## TASK BRIEF
Pick out every line in the listing below that contains the word "green" and copy each of those lines.

## RECORD EXTRACTS
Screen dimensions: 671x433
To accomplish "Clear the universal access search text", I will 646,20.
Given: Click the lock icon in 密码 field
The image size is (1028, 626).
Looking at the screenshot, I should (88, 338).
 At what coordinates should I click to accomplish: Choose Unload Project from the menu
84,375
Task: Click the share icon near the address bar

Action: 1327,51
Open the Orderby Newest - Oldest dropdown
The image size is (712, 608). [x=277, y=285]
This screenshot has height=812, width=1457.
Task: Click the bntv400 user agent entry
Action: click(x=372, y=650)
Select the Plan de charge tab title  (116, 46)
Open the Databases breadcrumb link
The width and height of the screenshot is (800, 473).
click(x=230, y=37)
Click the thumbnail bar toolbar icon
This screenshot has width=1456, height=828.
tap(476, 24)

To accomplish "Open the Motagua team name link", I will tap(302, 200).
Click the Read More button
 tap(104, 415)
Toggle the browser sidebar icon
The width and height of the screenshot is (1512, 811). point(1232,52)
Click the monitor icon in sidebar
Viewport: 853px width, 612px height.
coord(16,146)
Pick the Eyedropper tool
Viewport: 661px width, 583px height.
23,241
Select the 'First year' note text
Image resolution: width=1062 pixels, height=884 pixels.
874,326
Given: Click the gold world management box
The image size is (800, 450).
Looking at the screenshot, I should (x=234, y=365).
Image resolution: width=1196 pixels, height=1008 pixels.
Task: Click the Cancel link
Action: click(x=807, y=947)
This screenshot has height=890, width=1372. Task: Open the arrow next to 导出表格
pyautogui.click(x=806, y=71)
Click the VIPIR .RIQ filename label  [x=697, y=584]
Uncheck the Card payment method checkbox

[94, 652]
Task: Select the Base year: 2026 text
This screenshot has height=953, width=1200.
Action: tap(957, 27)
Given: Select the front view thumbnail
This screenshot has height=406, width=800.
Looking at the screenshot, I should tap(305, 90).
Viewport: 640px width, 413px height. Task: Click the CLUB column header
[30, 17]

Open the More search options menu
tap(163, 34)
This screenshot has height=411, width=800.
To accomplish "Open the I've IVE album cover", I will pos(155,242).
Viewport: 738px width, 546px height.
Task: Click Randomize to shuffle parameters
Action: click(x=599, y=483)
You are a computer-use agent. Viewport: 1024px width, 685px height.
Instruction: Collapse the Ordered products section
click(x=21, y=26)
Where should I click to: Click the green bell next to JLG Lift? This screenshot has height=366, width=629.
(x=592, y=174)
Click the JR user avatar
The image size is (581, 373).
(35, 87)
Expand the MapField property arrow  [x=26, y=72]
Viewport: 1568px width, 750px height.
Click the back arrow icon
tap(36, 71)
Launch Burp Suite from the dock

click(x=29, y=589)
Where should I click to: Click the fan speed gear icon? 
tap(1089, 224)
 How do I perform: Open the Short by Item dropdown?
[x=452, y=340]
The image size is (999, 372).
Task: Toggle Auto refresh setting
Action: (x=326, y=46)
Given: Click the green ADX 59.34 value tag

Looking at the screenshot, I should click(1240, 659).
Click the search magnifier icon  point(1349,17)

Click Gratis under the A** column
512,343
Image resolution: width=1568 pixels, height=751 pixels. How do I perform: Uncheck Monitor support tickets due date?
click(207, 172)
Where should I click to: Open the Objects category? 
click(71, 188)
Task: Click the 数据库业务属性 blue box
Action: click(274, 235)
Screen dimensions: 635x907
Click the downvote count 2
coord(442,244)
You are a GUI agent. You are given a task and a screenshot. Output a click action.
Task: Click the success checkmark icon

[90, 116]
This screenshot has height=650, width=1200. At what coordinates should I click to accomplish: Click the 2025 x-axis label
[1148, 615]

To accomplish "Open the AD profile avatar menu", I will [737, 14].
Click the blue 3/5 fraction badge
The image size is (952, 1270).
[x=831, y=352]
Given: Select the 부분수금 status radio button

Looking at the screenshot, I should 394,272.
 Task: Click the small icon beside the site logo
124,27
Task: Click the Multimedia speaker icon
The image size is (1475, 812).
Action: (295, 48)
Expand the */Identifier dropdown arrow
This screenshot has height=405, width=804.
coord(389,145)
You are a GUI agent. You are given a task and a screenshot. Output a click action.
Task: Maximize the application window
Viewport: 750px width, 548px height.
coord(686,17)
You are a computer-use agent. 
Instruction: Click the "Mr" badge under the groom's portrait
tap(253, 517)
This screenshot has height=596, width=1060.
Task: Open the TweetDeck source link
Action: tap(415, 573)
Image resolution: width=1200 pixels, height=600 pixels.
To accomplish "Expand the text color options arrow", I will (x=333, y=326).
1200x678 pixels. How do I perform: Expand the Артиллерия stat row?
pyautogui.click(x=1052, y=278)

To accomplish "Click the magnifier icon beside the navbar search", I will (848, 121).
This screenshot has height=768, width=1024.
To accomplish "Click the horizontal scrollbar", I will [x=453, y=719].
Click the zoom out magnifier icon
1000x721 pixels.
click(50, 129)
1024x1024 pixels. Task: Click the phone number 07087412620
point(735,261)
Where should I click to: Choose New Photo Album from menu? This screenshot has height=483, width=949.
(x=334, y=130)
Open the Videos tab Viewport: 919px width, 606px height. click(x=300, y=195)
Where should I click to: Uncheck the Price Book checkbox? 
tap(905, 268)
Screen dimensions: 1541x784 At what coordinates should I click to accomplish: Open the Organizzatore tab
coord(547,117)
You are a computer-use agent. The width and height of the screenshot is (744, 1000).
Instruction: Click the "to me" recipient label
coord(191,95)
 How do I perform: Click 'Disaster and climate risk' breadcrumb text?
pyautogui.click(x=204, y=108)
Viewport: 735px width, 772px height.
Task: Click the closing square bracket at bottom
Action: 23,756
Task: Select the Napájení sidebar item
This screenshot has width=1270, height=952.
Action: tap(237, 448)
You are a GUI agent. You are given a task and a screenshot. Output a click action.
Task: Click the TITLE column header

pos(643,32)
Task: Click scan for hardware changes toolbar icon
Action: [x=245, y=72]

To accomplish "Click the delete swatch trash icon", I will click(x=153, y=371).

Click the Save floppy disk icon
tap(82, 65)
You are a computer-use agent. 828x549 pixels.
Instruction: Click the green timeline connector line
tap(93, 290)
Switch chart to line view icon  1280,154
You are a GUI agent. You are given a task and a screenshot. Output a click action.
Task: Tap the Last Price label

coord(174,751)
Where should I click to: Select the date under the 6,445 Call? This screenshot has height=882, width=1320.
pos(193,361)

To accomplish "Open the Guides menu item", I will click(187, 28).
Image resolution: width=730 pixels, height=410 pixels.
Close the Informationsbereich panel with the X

## OUTPUT BELOW
Where should I click to: Click the green bell next to JLG Lift? This screenshot has height=366, width=629.
Given: Click the green ADX 59.34 value tag
Instruction: Click the green timeline connector line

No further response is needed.